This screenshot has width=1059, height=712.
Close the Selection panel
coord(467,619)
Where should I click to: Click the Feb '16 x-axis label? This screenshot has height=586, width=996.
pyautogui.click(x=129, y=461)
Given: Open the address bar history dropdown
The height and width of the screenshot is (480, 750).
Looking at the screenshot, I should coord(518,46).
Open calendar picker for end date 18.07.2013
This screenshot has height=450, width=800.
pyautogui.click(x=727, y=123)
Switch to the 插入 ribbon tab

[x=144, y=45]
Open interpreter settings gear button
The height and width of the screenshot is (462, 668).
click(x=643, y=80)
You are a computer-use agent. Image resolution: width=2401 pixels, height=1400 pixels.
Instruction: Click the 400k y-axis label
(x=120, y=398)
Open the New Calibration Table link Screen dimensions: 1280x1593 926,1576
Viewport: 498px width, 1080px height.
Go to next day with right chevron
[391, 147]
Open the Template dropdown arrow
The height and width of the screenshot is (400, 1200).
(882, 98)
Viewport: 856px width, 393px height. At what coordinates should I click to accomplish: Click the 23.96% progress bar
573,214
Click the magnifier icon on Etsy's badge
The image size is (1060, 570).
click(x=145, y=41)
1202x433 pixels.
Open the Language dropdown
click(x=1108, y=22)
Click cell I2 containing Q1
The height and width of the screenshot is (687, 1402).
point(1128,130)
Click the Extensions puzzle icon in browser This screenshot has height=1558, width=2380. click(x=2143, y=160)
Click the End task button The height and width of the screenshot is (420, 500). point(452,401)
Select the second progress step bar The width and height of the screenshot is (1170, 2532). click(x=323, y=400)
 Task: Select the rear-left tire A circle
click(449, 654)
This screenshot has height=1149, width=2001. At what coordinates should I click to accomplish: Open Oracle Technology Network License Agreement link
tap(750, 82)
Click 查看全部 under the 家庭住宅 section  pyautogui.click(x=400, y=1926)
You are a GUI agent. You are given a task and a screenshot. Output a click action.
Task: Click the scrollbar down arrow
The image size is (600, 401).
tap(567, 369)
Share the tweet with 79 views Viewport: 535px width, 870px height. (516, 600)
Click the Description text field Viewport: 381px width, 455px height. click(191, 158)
---+---
> [Exercise task]
Report every line of the records above that contains the word "Viewport", matching its case exactly, and copy each such line in full.

> [Task solution]
Viewport: 498px width, 1080px height.
Viewport: 856px width, 393px height. At what coordinates should I click to accomplish: Click the 23.96% progress bar
Share the tweet with 79 views Viewport: 535px width, 870px height. (516, 600)
Click the Description text field Viewport: 381px width, 455px height. click(191, 158)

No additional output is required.